Diagnostics: Use built-in diagnostics to monitor agent behavior, identify query generation issues, and troubleshoot response quality. Diagnostics provide visibility into how the agent processes questions and selects data sources.

Git integration: You can version-control your agent configurations with Git integration. Connect your Fabric workspace to a Git repository to track changes to agent instructions, example queries, and data source selections over time.

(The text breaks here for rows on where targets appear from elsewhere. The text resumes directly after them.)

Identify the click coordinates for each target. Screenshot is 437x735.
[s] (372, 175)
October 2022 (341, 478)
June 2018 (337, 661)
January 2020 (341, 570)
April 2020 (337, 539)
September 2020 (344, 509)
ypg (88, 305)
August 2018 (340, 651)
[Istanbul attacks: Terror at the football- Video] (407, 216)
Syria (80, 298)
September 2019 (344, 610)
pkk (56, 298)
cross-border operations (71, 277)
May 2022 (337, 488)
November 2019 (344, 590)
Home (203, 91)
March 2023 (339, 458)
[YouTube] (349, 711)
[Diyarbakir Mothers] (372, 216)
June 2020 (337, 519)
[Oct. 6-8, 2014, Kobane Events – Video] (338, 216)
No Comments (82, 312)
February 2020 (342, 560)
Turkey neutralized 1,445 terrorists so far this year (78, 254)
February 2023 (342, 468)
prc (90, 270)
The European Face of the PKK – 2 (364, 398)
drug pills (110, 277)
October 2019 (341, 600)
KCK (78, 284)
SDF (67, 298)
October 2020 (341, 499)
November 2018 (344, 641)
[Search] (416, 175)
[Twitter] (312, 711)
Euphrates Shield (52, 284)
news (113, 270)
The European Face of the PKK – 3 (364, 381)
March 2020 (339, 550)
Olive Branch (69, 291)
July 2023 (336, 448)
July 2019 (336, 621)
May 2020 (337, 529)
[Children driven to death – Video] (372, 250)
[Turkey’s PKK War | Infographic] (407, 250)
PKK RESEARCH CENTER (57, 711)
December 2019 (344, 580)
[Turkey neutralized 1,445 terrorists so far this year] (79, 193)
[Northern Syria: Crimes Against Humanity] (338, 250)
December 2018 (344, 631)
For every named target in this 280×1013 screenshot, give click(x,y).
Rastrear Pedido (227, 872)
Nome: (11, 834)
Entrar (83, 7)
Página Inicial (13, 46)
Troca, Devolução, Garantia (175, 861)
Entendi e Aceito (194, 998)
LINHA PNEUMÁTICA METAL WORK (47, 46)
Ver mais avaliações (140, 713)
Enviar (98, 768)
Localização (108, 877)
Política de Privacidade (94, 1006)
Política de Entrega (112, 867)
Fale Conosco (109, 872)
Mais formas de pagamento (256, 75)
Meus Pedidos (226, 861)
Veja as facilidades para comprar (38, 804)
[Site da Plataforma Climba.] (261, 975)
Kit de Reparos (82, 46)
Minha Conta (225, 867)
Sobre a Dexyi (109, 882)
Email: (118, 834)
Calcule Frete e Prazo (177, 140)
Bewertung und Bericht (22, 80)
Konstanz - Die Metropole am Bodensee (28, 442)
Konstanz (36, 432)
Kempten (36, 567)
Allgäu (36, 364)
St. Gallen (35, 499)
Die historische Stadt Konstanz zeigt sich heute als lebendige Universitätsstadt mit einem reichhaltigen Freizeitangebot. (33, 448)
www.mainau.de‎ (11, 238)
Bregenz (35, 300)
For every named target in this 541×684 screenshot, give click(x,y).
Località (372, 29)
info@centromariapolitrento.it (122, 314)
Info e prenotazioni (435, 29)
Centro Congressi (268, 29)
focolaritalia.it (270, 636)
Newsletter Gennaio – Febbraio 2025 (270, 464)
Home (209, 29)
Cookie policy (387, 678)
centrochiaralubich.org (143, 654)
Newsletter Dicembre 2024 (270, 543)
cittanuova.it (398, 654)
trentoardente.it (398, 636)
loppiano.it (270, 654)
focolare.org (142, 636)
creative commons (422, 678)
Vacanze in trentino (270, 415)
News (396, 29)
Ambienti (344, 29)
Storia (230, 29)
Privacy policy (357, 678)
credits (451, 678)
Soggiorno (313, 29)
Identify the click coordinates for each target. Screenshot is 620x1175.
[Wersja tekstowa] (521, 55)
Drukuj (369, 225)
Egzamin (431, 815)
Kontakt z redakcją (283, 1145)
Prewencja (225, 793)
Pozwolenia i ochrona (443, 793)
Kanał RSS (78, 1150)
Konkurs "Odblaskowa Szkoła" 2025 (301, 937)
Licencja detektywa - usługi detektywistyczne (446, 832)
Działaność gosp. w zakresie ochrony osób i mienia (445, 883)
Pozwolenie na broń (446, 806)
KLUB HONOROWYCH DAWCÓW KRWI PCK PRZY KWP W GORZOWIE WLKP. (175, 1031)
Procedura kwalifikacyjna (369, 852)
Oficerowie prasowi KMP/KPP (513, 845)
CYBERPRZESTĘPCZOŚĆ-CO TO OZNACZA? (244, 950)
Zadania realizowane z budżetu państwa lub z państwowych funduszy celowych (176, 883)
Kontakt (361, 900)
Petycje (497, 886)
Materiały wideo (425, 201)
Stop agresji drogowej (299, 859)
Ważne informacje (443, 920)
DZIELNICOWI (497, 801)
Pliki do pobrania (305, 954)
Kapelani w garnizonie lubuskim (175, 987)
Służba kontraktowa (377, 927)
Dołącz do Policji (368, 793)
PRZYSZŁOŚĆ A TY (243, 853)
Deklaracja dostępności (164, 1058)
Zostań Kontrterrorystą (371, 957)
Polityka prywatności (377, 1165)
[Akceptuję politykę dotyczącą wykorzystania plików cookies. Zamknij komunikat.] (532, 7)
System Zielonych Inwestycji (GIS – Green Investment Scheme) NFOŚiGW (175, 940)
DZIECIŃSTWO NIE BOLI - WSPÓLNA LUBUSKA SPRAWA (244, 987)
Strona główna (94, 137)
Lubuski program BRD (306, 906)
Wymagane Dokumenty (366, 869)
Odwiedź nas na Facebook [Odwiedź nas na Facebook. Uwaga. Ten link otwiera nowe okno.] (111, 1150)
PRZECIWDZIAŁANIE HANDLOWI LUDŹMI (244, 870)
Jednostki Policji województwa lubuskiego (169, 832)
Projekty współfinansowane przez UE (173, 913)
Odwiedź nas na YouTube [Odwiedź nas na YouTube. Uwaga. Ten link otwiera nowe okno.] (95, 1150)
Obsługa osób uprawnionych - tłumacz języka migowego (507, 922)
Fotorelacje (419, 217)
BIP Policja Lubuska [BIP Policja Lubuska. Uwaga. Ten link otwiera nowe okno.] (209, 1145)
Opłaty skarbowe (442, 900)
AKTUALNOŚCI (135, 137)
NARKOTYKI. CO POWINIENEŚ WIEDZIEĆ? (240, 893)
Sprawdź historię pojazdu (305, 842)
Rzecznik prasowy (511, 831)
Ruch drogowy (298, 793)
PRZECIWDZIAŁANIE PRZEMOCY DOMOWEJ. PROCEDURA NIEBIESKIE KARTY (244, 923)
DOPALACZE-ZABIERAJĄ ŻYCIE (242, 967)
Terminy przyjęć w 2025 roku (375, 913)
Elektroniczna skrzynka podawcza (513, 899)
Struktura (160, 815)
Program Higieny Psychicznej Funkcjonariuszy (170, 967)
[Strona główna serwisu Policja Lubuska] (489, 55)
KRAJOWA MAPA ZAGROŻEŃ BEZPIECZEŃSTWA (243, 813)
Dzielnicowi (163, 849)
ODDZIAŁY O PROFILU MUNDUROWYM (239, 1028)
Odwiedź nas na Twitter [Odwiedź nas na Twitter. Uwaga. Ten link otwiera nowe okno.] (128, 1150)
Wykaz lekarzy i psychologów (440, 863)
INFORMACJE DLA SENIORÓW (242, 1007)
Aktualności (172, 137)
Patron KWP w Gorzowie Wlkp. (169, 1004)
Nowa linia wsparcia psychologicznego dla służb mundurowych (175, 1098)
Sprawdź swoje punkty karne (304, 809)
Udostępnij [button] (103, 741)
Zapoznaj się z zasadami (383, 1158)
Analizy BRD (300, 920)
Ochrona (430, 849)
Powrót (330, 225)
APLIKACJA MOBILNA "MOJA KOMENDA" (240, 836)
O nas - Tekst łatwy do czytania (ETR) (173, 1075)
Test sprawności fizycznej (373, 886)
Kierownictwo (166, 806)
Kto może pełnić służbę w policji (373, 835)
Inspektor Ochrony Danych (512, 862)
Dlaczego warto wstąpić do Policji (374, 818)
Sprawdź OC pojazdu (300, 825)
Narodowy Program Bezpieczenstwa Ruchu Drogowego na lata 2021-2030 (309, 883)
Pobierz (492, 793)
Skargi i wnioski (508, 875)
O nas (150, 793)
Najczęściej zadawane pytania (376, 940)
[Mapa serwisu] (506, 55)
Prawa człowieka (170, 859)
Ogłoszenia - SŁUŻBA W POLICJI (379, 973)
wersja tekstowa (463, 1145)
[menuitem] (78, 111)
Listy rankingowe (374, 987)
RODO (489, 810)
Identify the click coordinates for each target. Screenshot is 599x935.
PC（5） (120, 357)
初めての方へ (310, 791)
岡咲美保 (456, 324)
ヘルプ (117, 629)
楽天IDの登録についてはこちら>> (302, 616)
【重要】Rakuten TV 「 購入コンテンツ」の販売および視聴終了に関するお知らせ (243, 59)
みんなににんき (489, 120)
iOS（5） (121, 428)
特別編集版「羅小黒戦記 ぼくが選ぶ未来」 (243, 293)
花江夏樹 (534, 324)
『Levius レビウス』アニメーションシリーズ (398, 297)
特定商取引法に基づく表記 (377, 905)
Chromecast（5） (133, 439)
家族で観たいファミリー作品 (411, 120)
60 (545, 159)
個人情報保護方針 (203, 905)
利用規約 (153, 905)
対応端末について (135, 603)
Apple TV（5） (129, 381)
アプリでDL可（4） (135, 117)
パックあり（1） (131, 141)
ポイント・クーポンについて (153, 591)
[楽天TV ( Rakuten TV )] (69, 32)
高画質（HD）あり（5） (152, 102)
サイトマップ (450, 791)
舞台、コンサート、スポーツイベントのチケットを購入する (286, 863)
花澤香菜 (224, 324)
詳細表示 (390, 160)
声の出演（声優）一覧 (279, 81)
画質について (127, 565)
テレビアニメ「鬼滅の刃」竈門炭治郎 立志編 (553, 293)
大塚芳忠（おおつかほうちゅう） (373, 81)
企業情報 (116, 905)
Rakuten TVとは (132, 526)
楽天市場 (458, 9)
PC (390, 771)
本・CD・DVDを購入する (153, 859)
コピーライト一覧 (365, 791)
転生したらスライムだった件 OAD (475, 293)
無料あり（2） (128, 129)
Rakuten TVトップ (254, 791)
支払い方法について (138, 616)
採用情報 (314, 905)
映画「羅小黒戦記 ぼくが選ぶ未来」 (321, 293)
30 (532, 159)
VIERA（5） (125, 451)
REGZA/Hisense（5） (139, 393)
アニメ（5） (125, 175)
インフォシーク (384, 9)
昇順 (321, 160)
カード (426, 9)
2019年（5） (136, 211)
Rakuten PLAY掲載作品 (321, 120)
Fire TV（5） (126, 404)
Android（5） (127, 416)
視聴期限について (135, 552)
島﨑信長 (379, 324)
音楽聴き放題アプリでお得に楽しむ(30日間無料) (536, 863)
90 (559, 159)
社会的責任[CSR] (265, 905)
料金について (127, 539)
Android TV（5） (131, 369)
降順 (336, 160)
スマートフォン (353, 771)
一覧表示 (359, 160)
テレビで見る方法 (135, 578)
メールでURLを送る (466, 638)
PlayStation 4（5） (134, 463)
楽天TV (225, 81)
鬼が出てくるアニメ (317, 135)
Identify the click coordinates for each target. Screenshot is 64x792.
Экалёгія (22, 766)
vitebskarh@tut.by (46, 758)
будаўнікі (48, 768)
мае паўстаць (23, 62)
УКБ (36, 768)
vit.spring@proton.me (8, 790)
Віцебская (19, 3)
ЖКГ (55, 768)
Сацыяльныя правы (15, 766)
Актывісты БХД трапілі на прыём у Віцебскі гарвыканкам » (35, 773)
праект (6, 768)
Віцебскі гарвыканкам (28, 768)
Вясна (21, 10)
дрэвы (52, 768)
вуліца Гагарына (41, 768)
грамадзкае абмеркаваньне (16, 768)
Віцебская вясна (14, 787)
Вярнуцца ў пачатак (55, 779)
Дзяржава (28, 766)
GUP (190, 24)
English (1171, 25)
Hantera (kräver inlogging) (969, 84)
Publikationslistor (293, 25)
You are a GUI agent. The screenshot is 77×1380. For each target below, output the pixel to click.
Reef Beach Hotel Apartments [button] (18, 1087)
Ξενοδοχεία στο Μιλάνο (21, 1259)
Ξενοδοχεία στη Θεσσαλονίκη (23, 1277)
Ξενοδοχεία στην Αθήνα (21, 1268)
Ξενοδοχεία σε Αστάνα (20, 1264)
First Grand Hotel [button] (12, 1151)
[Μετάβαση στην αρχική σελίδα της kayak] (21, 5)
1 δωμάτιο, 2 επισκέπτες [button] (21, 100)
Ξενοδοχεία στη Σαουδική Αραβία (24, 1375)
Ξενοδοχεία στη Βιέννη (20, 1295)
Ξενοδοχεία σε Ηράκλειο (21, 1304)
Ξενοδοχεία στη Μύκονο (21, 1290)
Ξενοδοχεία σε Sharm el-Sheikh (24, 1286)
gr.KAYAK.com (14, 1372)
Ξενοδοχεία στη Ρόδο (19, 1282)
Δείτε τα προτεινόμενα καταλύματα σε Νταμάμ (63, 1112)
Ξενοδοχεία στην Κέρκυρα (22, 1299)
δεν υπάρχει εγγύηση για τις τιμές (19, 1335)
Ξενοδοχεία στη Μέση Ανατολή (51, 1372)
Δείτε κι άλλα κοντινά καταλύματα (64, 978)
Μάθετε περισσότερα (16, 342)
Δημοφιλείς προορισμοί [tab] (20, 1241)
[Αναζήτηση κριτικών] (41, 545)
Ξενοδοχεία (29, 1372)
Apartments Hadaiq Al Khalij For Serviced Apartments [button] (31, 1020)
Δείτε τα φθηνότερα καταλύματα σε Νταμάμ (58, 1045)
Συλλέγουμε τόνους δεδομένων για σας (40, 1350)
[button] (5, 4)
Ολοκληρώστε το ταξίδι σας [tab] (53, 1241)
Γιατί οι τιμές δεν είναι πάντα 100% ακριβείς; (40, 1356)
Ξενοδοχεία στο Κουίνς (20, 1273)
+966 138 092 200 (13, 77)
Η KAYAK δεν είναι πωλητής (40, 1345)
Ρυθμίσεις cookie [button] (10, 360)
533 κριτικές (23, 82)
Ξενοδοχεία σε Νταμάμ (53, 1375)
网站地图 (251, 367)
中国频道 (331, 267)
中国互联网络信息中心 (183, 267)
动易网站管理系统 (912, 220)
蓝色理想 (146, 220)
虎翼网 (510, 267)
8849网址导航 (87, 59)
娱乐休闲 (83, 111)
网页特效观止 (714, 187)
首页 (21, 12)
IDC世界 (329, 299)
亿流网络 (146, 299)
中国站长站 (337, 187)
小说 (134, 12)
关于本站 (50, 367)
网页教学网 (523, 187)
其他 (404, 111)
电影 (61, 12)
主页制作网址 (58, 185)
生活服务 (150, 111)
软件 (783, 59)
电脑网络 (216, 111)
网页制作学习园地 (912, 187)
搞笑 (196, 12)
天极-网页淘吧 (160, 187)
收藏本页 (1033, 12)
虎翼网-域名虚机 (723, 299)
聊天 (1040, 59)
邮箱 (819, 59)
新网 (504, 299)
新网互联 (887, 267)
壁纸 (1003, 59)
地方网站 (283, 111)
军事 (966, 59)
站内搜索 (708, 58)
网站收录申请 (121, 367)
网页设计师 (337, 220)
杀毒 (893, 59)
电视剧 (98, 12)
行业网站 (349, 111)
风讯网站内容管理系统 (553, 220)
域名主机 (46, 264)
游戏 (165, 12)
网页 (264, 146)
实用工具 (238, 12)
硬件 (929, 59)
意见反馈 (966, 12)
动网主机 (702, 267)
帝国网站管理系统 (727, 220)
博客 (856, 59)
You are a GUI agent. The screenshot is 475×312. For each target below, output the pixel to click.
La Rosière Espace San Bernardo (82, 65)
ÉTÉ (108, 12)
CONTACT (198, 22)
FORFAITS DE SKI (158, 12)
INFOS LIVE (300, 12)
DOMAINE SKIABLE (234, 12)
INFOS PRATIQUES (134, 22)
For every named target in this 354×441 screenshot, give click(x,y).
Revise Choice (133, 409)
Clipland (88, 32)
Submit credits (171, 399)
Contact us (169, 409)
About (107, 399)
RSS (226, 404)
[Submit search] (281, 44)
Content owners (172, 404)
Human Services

Deployment pipelines: Use Fabric deployment pipelines to promote data agents across workspaces (for example, from development to production). This support lets you test changes in a staging environment before making them available to end users.

Operational oversight

To maintain ongoing quality and policy alignment, consider these operational practices for your Fabric data agent:

  • Logging and audit: Monitor agent interactions through available logging and audit capabilities. Reviewing query patterns and response quality helps you identify unexpected behavior early.
  • Human-in-the-loop escalation: Establish escalation paths for sensitive or high-impact requests. For scenarios where automated responses aren't sufficient, define processes that route questions to qualified reviewers.
  • Periodic review: Regularly review your data agent instructions and example queries to ensure they remain aligned with current organizational policies and data structures. As your data sources or business requirements change, update the agent configuration accordingly.

Limitations

  • The Fabric data agent only generates SQL, DAX, and KQL "read" queries. It doesn't generate SQL, DAX, or KQL queries that create, update, or delete data.
  • The Fabric data agent doesn't support unstructured data, such as .pdf, .docx, or .txt files. You can't use the Fabric data agent to access unstructured data resources.
  • For lakehouse data sources, the Fabric data agent answers questions using the lakehouse tables you select. It doesn't directly read standalone lakehouse files (for example, CSV or JSON files) unless they're ingested or exposed as tables.
  • The Fabric data agent doesn't currently support non-English languages. For optimal performance, provide questions, instructions, and example queries in English.
  • You can't change the LLM that the Fabric data agent uses.
  • Conversation history in the Fabric data agent might not always persist. In certain cases, such as backend infrastructure changes, service updates, or model upgrades, past conversation history might be reset or lost.
  • The Fabric data agent can't execute queries when the data source's workspace capacity is in a different region than the data agent's workspace capacity. For example, a lakehouse with capacity in North Europe fails if the Data Agent's capacity is in France Central.
  • Users can provide up to 100 example queries per data source in their Data Agent.
  • Fabric Data Agents are currently designed for conversational insights rather than for returning complete datasets. To ensure concise and performant responses, chat outputs automatically limit and/or summarize the data returned. At present, responses are capped at a maximum of 25 rows and 25 columns. Please note that previous chat history can influence subsequent responses. For example, if you ask to “show all rows for this year,” the agent will still return a maximum of 25 rows. Follow‑up questions may then be answered based on this already limited context, which can affect the result. In such cases, starting a new chat session is recommended.
  • Agent responses might be truncated or blocked if Microsoft Purview DLP or access restriction policies apply to the underlying data sources. The specific behavior depends on your organization's policy configuration.
  • Assets that are marked as sensitive by Purview policies might be inaccessible to the agent, which can result in incomplete answers or an inability to query certain data sources.
  • Agent interactions might be logged and discoverable through Microsoft Purview Audit and eDiscovery. Organizations should consider these governance controls when deploying agents for sensitive workloads.
  • Access to Power BI semantic models through a data agent is governed by Read permission on the model and doesn't require workspace-level access. Row-Level Security (RLS) and Column-Level Security (CLS) still apply.